Other journalists in the country, she says, fared much worse. Several journalists were murdered, including Anna Politkovskaya, who was writing about Chechnya.

"She had run afoul of ... the Putin government and was murdered six years ago on Putin's birthday," Gessen says. "There are conflicting theories as to who murdered her. It certainly didn't have to be on Putin's orders. But what I argue is that Putin has created a system in which people who run afoul of the government know that they are living with a constant threat to their lives. At this point we are living in a situation where physical attacks on critics of the government and even murders are expected."


Interview Highlights

On changes in democracy after Putin was elected

"They made elected governors fireable by the president. And they introduced presidential envoys to Russia's seven large territories, which subsumed its 87 regions which had elected governors so that elected officials would now report to appointed officials. Putin created these bosses over the seven governors and most of the seven men he elected were actually former KGB officers."

On discontent in Russia

"People began to become more attuned to the problems of living in a state like the state that Putin has built. In some ways, their material wealth made them more sensitive to it. The problem with the Russian government at this point is that any contact an individual has with the state at this point — from getting a driver's license to getting a license for importing something — is unpredictable and humiliating. You're taken for bribes, contracts are broken, there is violence, businesses are taken away. The very wealth that created a long era of contentedness has created this new era of extreme discontent."

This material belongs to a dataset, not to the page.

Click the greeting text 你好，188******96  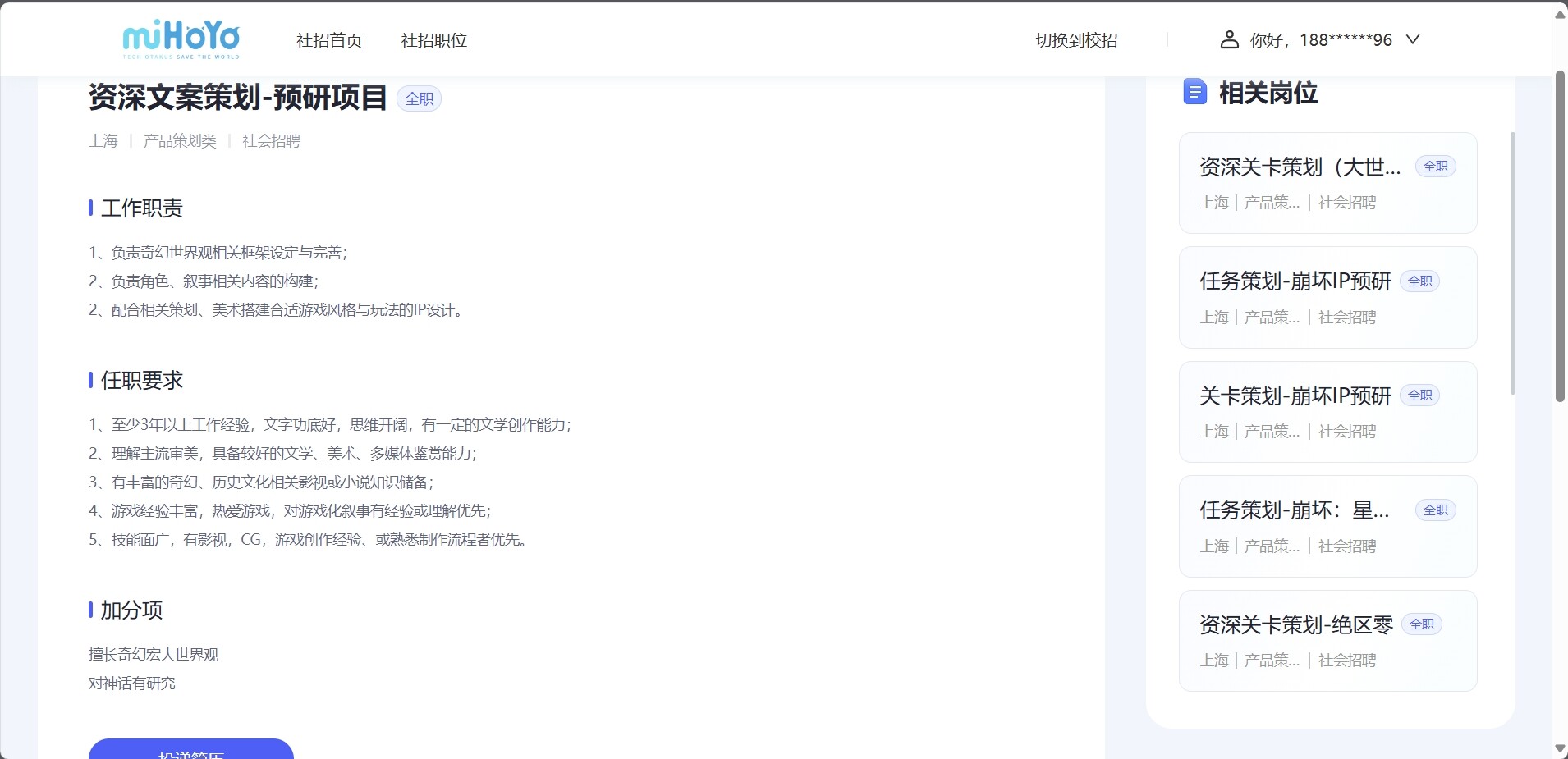[x=1321, y=40]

On the mass protests in Russia

"I'm one of the active organizers of the protests. I'm by no means an outside observer here. What's going on is a very diverse, very massive movement of people who are fighting for their dignity. The battle cry of the movement is fair elections. But really the main motivator is this humiliation that you feel from dealing with the Russian state. And the elections have become the focus because in a way there's nothing more humiliating than going to vote and having your vote blatantly stolen and essentially being told you don't exist."

On the potential use of force

"Our audience is not Putin. Our audience is everybody else and largely it's the police and the military, who will eventually — maybe it will happen March 5th — maybe it will happen later, but eventually when Putin feels threatened enough, he will consider using force. And my greatest hope is that by that time, neither the police nor the military will be willing to use force against people who are protesting this regime."